'Victorian Radicals' Traveling Exhibition Begins Multiyear U.S. Museum Tour

  • NEW YORK, New York
  • /
  • December 06, 2018

  • Email
Kate Bunce, Musica, ca. 1895–97. Oil on canvas, 40 3/16 x 30 3/16 x 1 3/4 in., Birmingham Museums Trust (1897P17).
© Birmingham Museums Trust. IMAGE: Courtesy of ...
William De Morgan, Wall tile, 1880-90.
© Birmingham Museums Trust. IMAGE: Courtesy of ...

An unprecedented selection of paintings, works on paper, and decorative arts—many never shown outside the UK—by three generations of revolutionary British artists and designers. 

On view now through January 6, 2019, at Oklahoma City Museum of Art, and then traveling to 7 other U.S. museums through 2021 (view itinerary).

The American Federation of Arts is pleased to present the exhibition Victorian Radicals: From the Pre-Raphaelites to the Arts & Crafts Movement, a project created in collaboration with Birmingham Museums Trust. The exhibition, drawn from the collection of the city of Birmingham, United Kingdom, focuses on three generations of young and rebellious artists and designers whose response to the increasingly industrial world around them revolutionized the arts in Britain.

In the second half of the nineteenth century, three generations of young, rebellious artists and designers revolutionized the visual arts in Britain, engaging with and challenging the new industrial world around them. The Pre-Raphaelite Brotherhood, William Morris and his associates, and the champions of the Arts & Crafts Movement offered a radical artistic and social vision that found inspiration in the pre-industrial past and came to decisively influence visual culture in Britain and beyond. Drawn from the outstanding collection of the city of Birmingham, United Kingdom, Victorian Radicals will, for the first time, bring together paintings, works on paper, and decorative arts—many never shown outside the UK—to illuminate this most dynamic period of British art in an exhibition of unparalleled historical and visual richness.

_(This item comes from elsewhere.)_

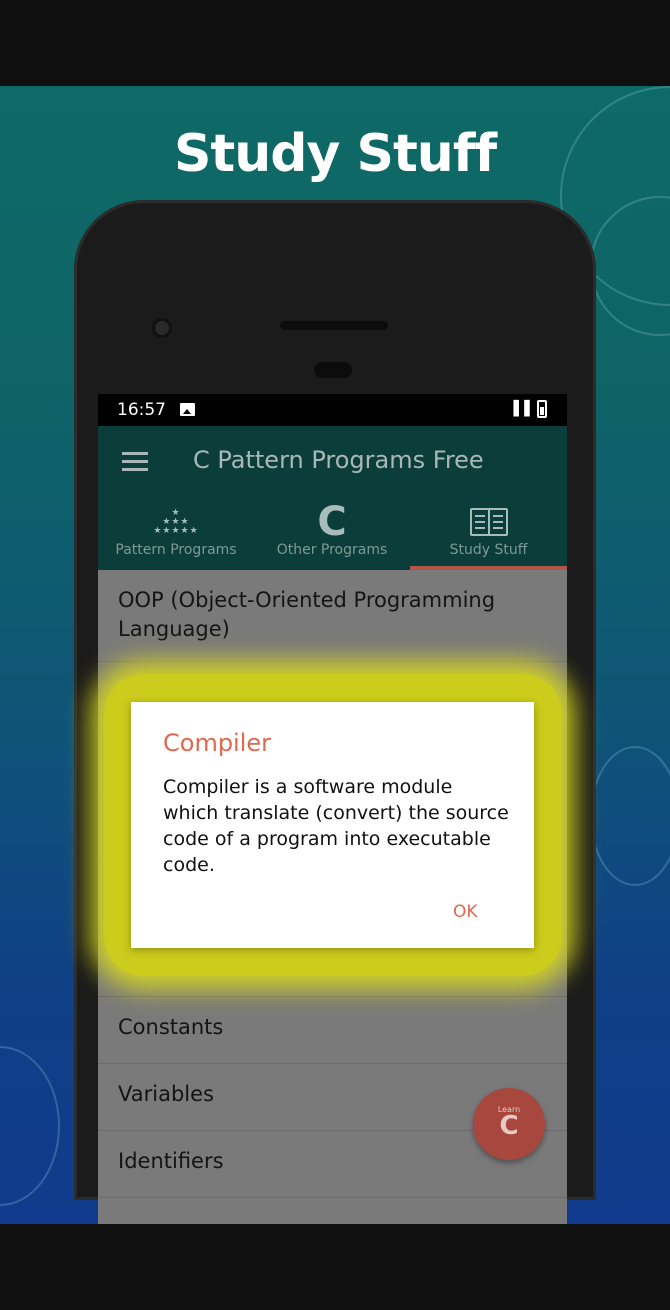 This screenshot has width=670, height=1310. I want to click on top-letterbox, so click(335, 43).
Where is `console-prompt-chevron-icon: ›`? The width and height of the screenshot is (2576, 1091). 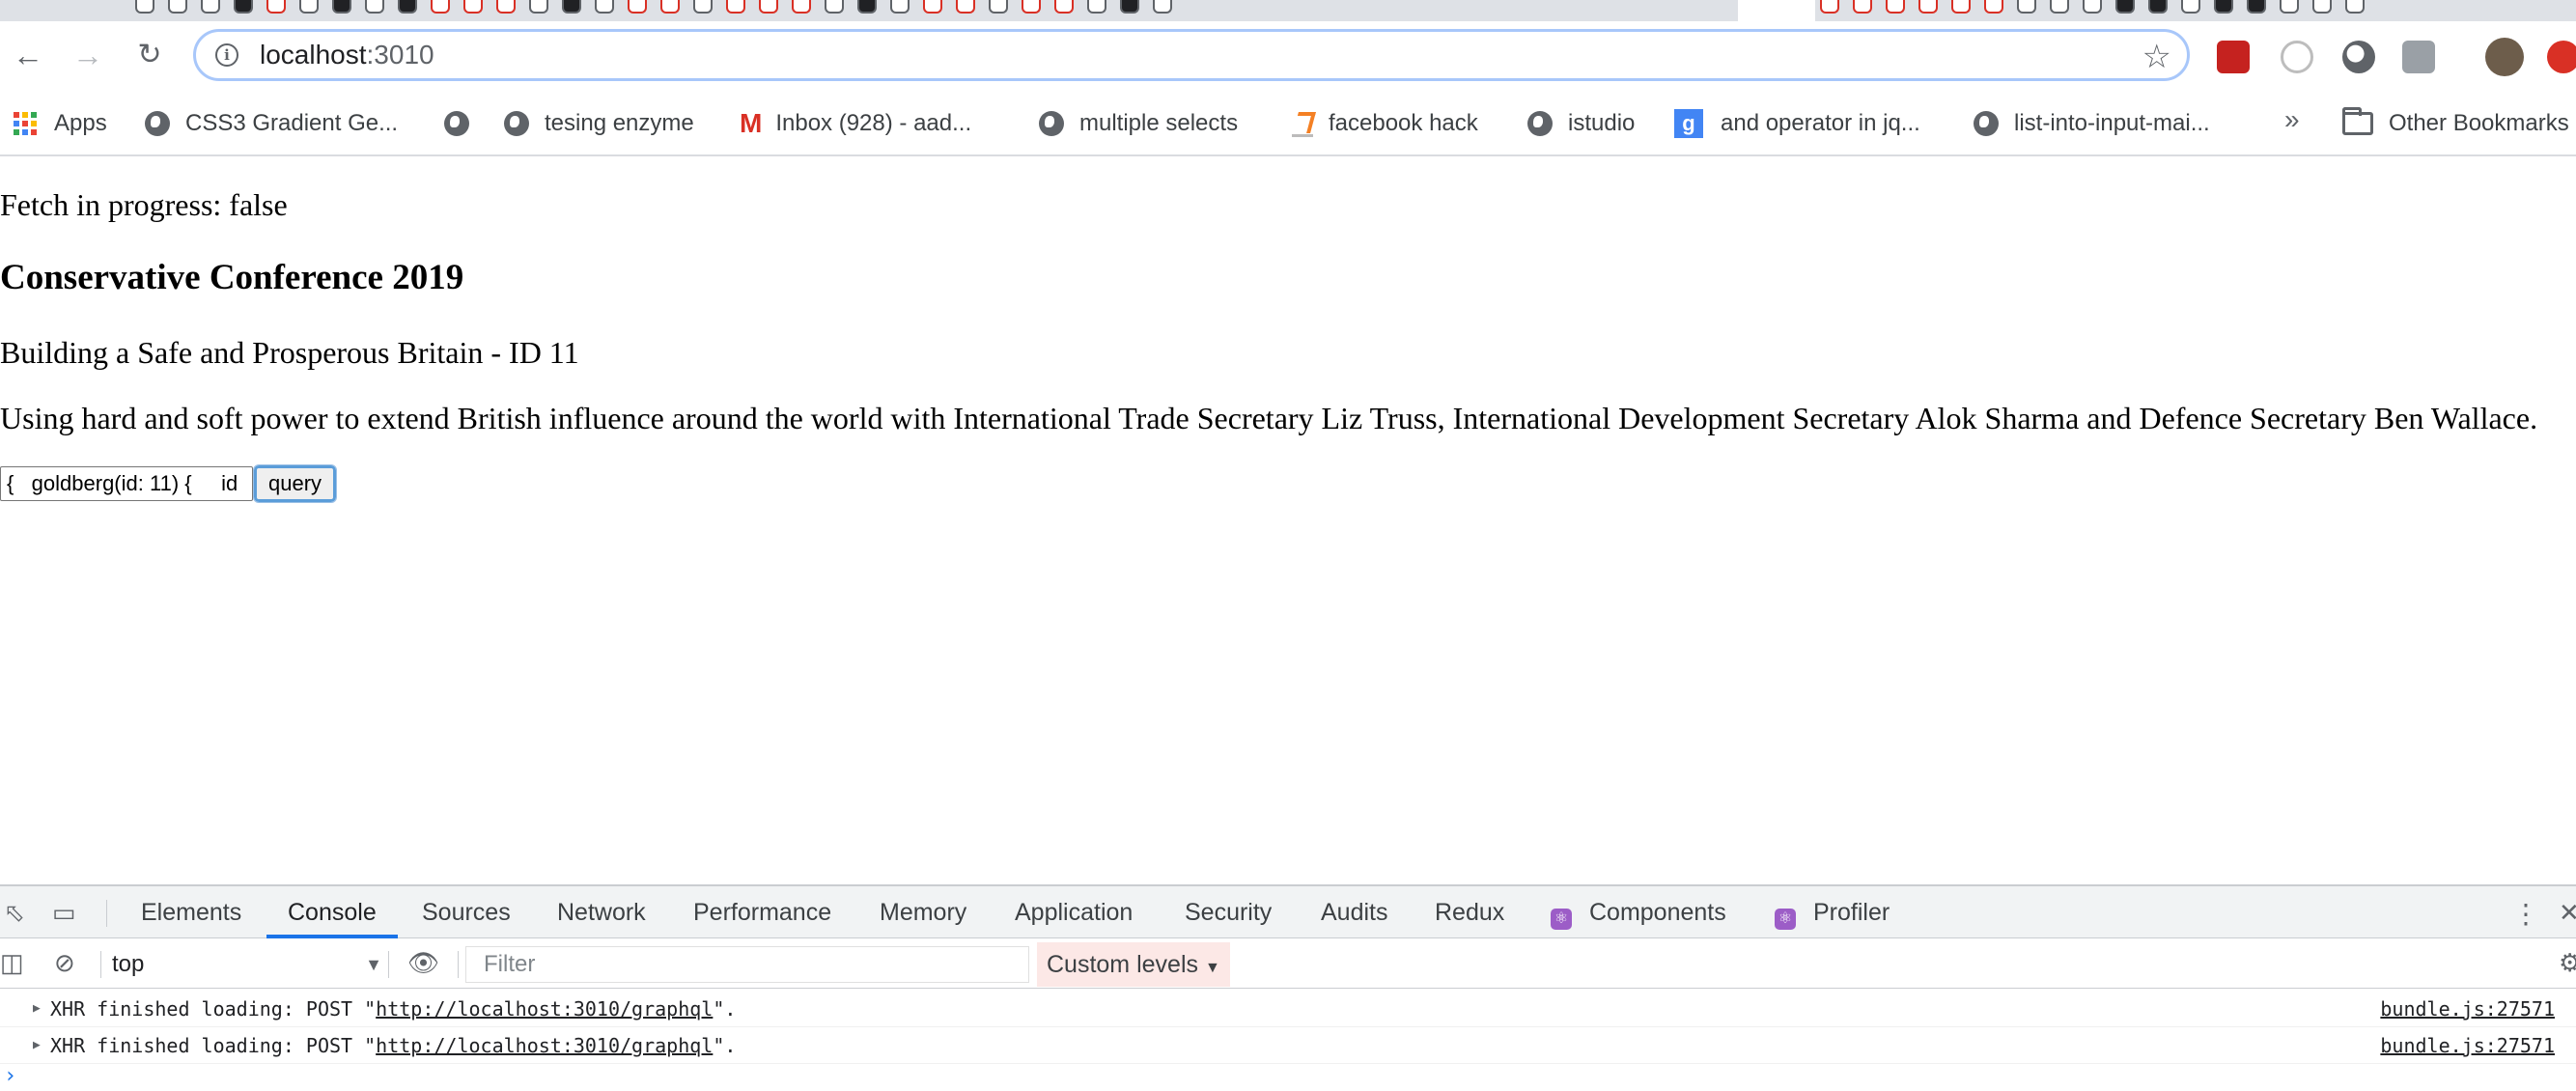 console-prompt-chevron-icon: › is located at coordinates (10, 1076).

Through approximately 145 objects by pioneering artists including Ford Madox Brown, Edward Burne-Jones, William Holman Hunt, John Everett Millais, William Morris, Dante Gabriel Rossetti, and Elizabeth Siddall, among others, Victorian Radicals will represent the spectrum of avant-garde practices of the Victorian period, emphasizing the response of Britain’s first modern art movements to unfettered industrialization. These artists’ attention to detail, use of vibrant colors, and engagement with both literary themes and contemporary life will be illustrated through a selection of paintings, drawings, and watercolors presented alongside superb examples of decorative art.

George Frampton, The Christabel Necklace, 1893.
© Birmingham Museums Trust. IMAGE: Courtesy of ...

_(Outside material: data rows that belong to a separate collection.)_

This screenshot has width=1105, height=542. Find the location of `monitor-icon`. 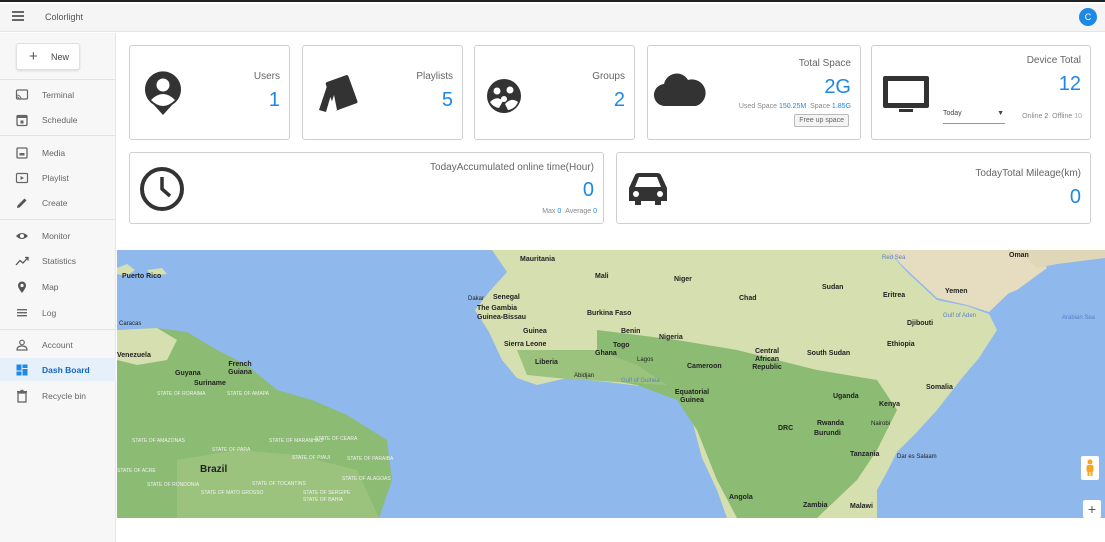

monitor-icon is located at coordinates (906, 94).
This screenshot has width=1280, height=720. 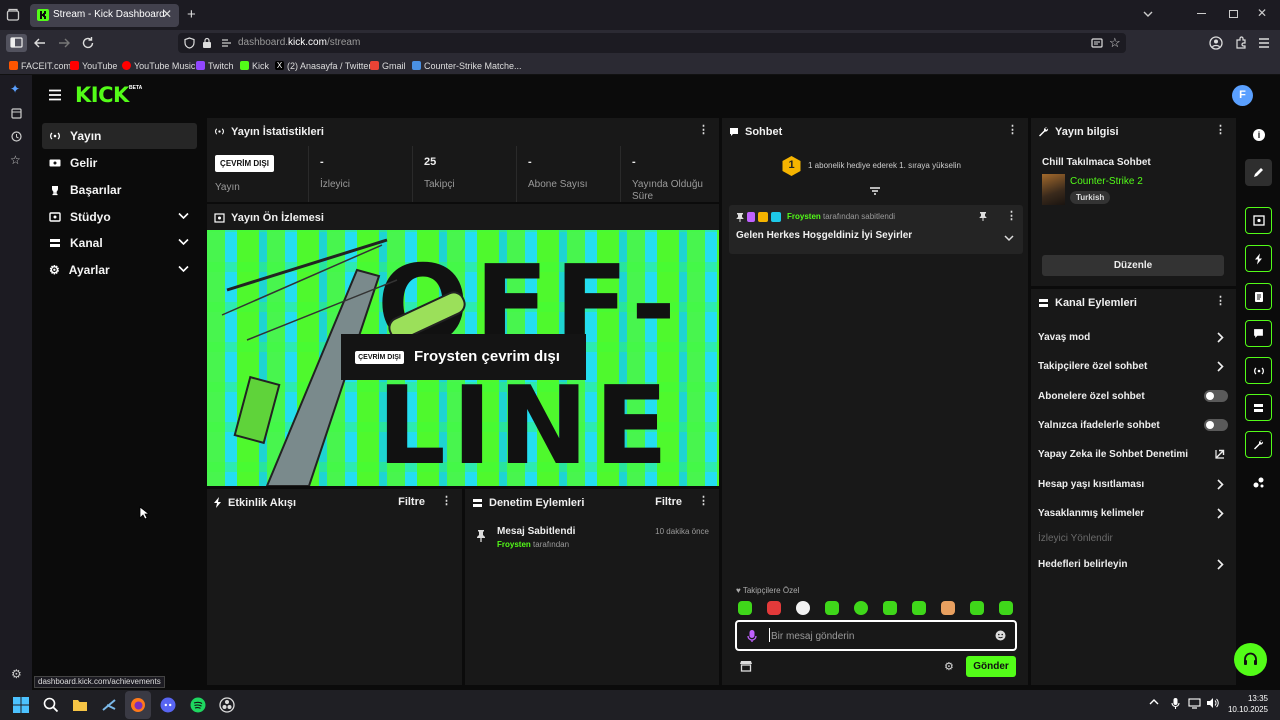 I want to click on url-text: dashboard.kick.com/stream, so click(x=299, y=42).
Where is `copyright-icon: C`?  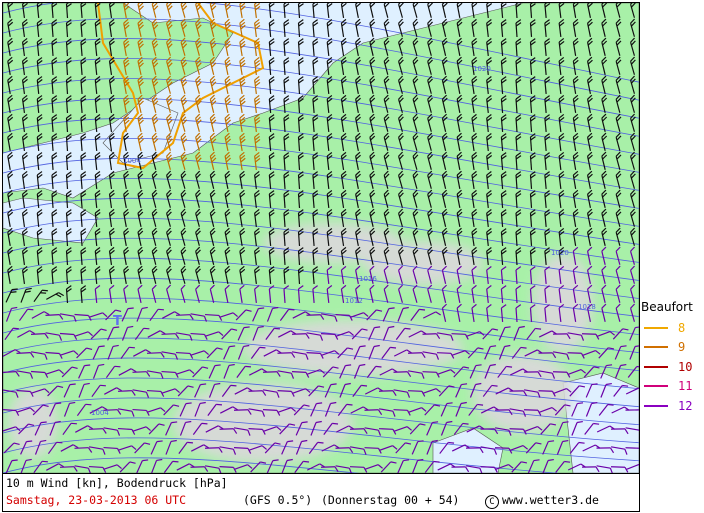 copyright-icon: C is located at coordinates (492, 502).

Caring for the largest Pre-Raphaelite collection in the world and with extraordinarily rich holdings of Victorian fine and decorative art, Birmingham Museums Trust is uniquely positioned to tell the story of the Pre-Raphaelites and other foundational artistic movements of the modern era.

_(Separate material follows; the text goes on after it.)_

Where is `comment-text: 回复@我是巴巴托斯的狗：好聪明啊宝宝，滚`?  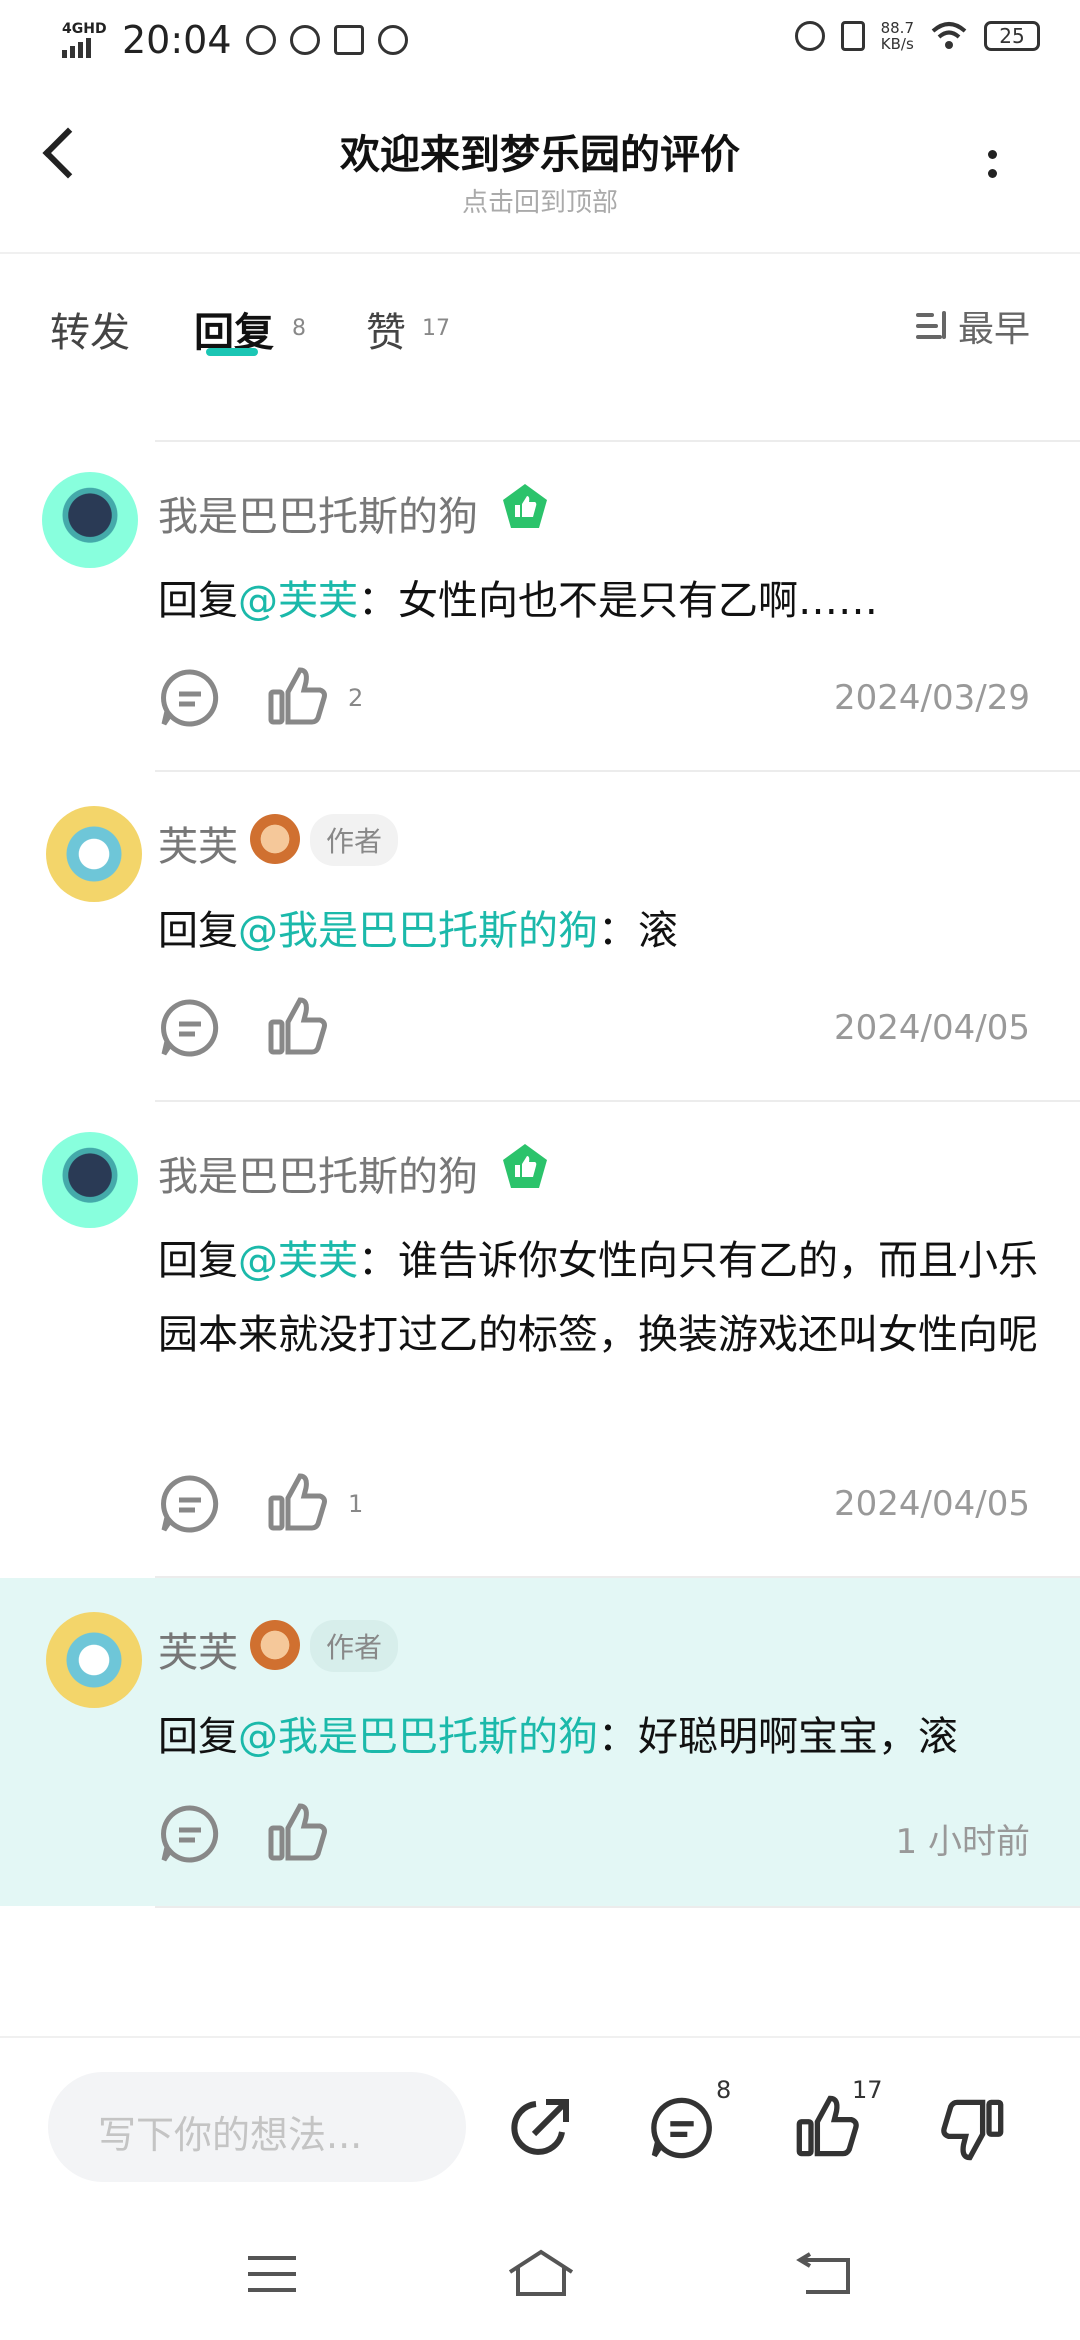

The exhibition will explore the ideas that preoccupied artists and critics at the time—the relationship between art and nature; questions of class and gender identity; the value of the handmade versus machine production; and the search for beauty in an age of industry—issues that remain relevant and actively debated today.

Victorian Radicals will be accompanied by a fully illustrated catalogue with contributions from the exhibition’s curatorial team, who will present new scholarship on Birmingham’s collection and its wider contexts.